The listing below begins with the first line you should copy; stop after the line containing "Given: Tap the", and drop every picture.
══════
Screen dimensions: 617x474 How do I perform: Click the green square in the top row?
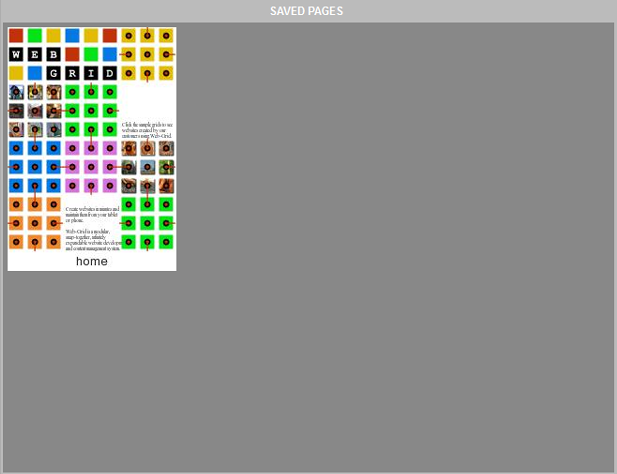coord(35,35)
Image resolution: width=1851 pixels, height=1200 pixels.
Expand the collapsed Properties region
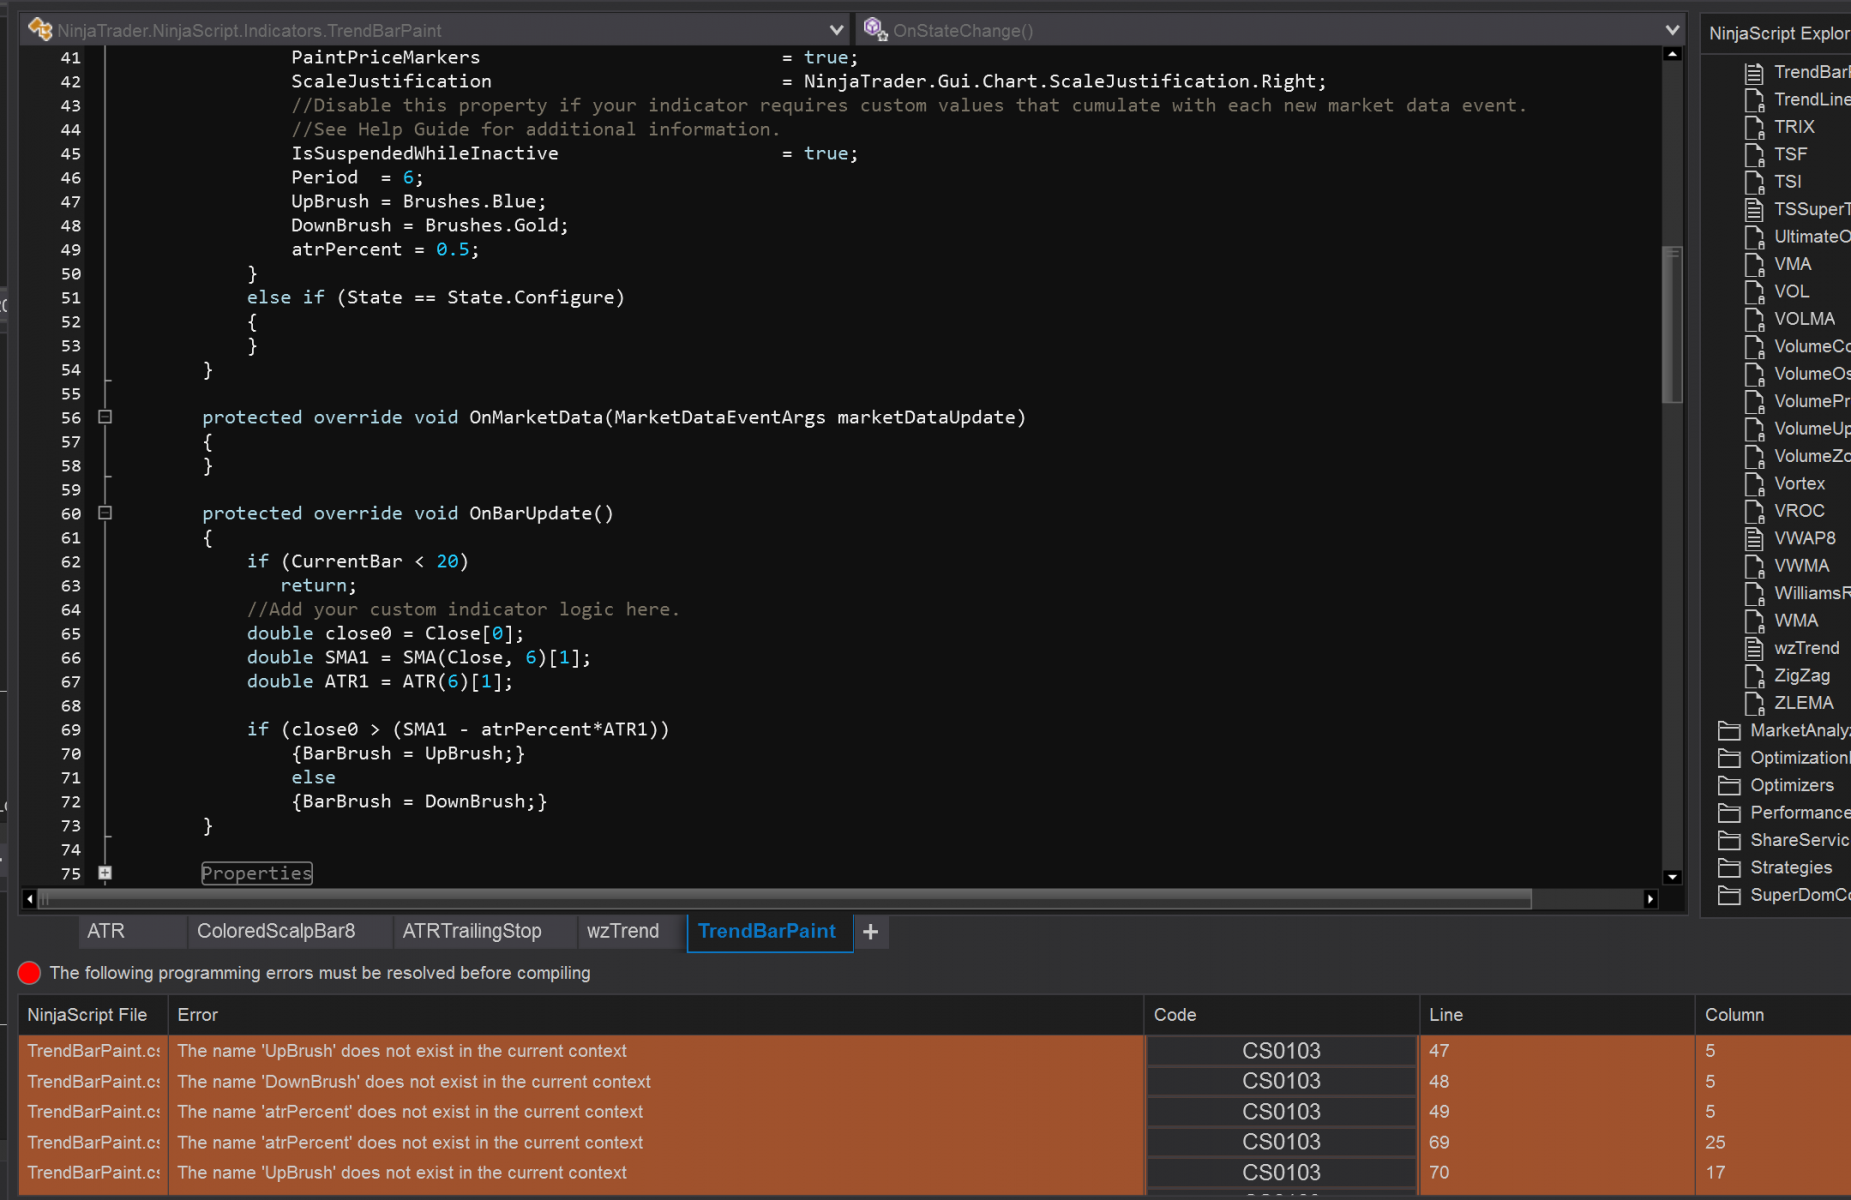click(105, 873)
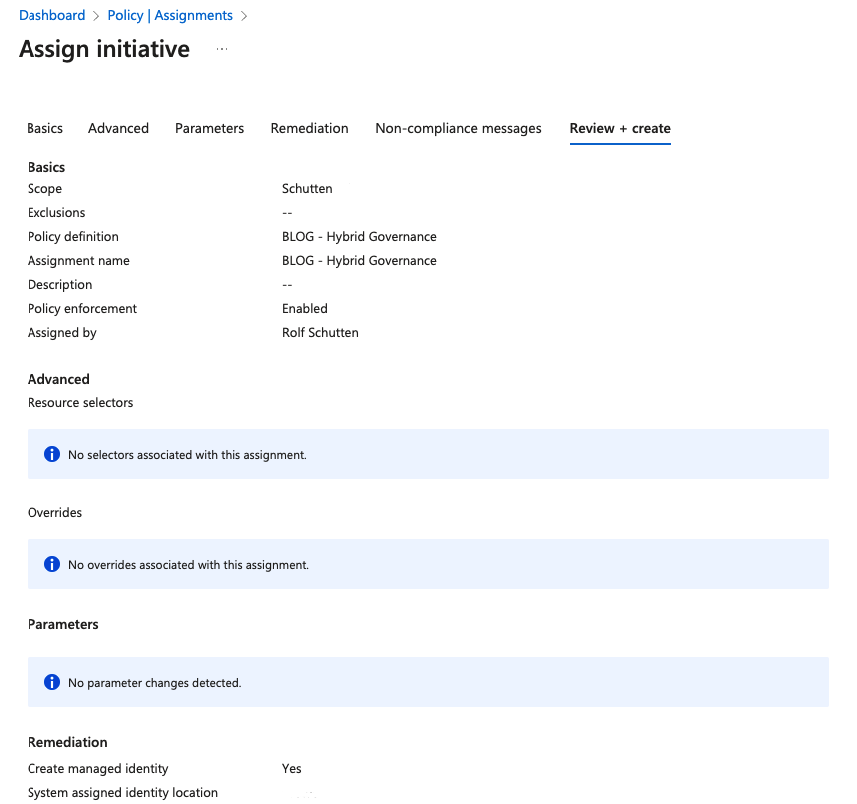Image resolution: width=857 pixels, height=804 pixels.
Task: Open the Advanced tab
Action: (118, 129)
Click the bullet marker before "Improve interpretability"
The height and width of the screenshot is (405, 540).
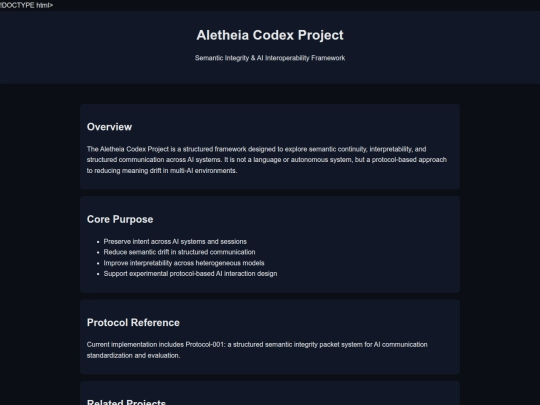click(98, 263)
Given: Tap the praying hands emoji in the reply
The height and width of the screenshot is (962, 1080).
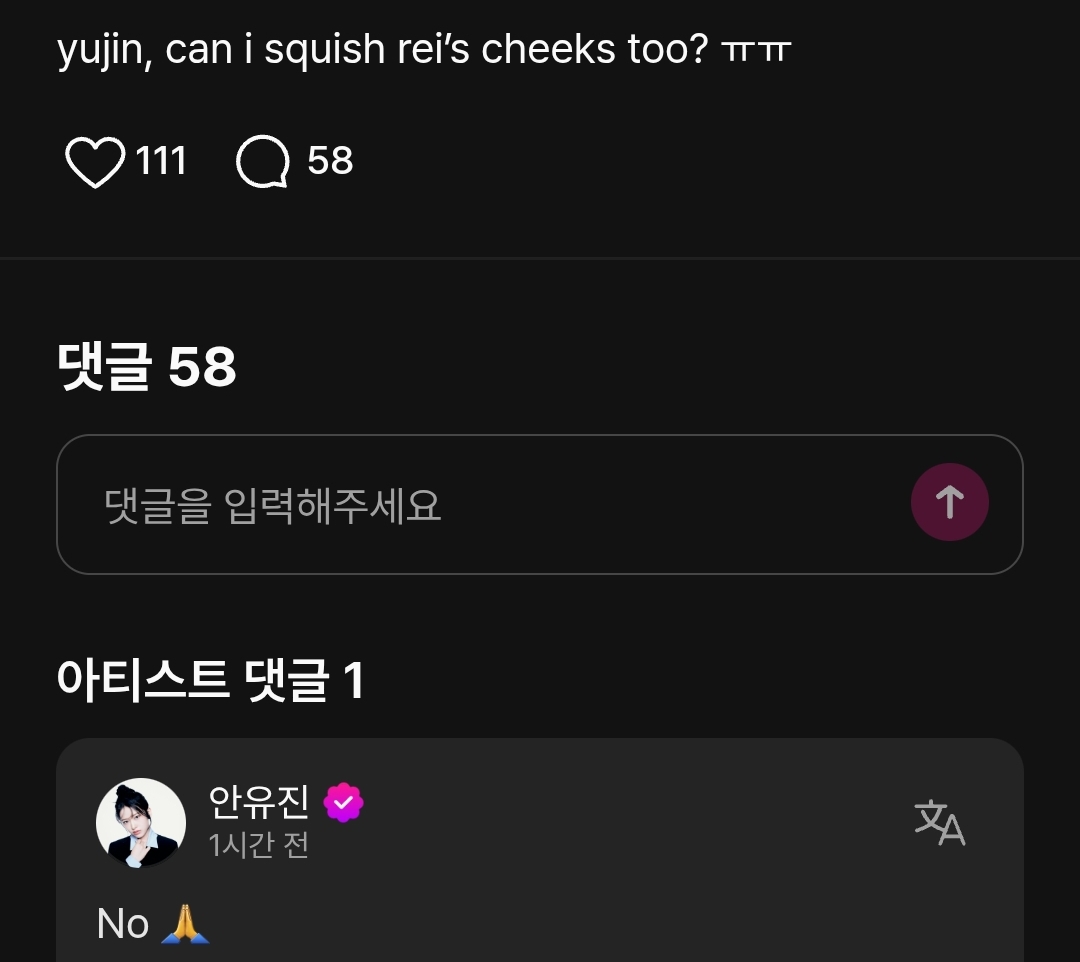Looking at the screenshot, I should coord(185,924).
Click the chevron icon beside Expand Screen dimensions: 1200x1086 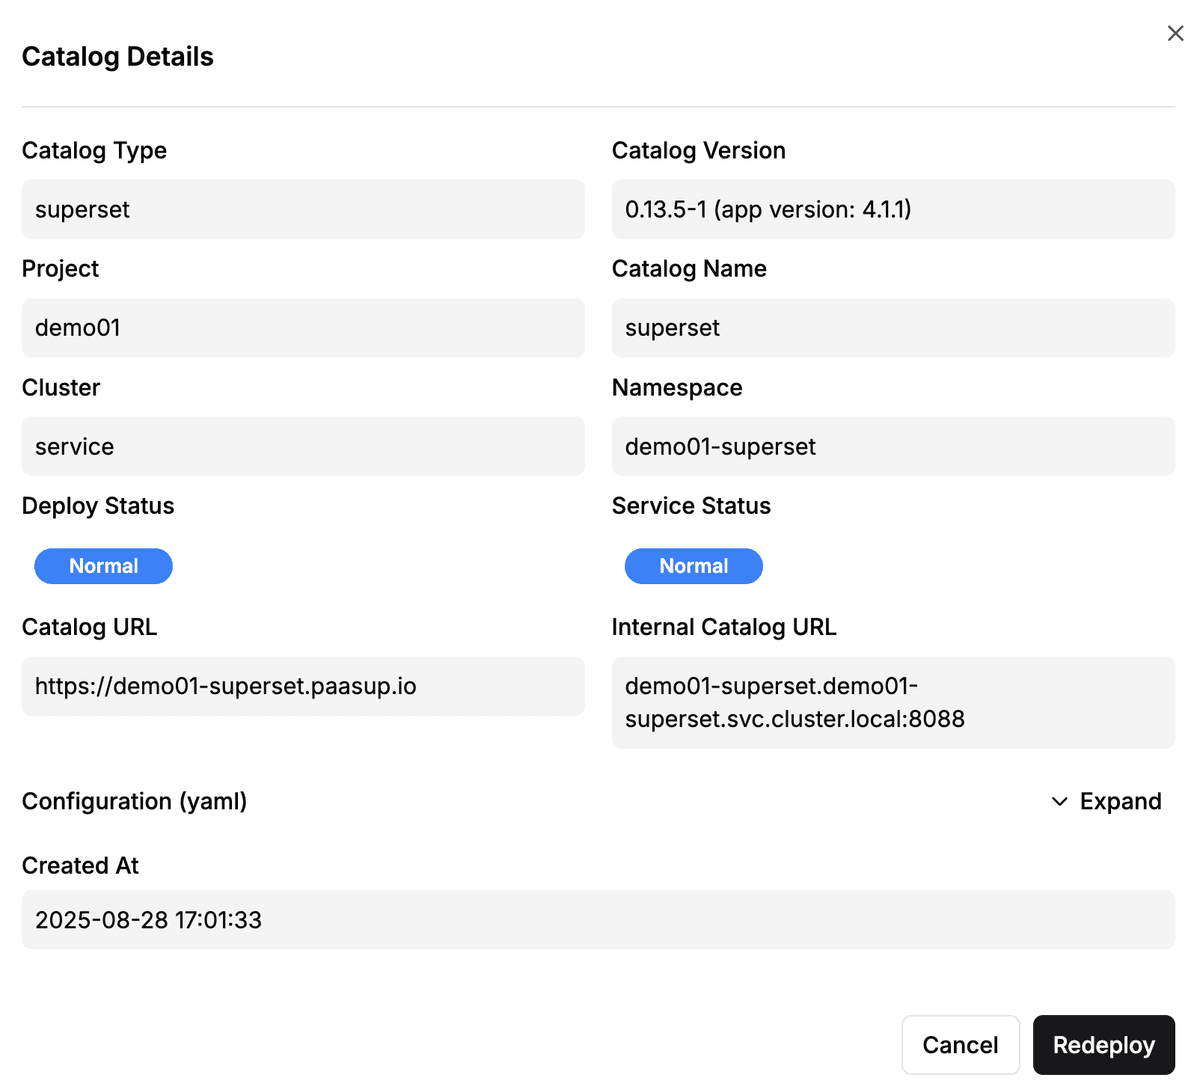click(1059, 802)
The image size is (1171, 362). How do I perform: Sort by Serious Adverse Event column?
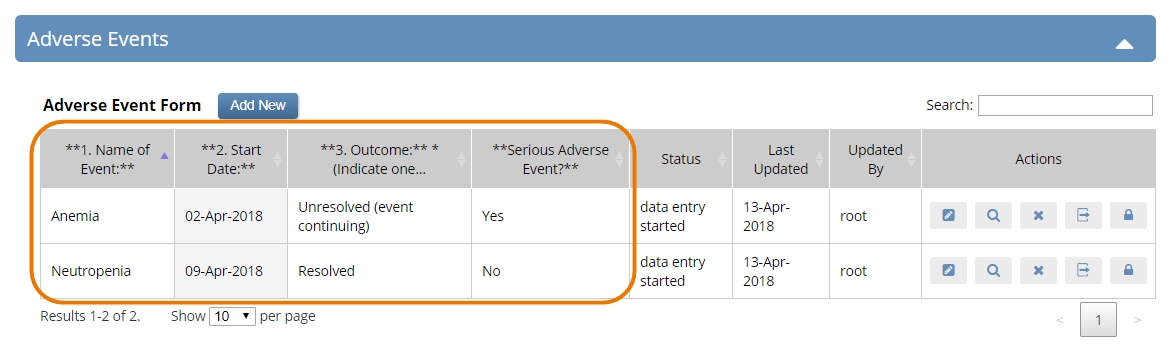550,159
══════
● **Written solution**
Screen dimensions: 617x474 How do I perform: Click the green square in the top row?
coord(35,35)
Image resolution: width=1851 pixels, height=1200 pixels.
Expand the collapsed Properties region
click(105, 873)
Image resolution: width=857 pixels, height=804 pixels.
Task: Open the Advanced tab
Action: (118, 129)
Click the bullet marker before "Improve interpretability"
The height and width of the screenshot is (405, 540).
click(98, 263)
Given: Tap the praying hands emoji in the reply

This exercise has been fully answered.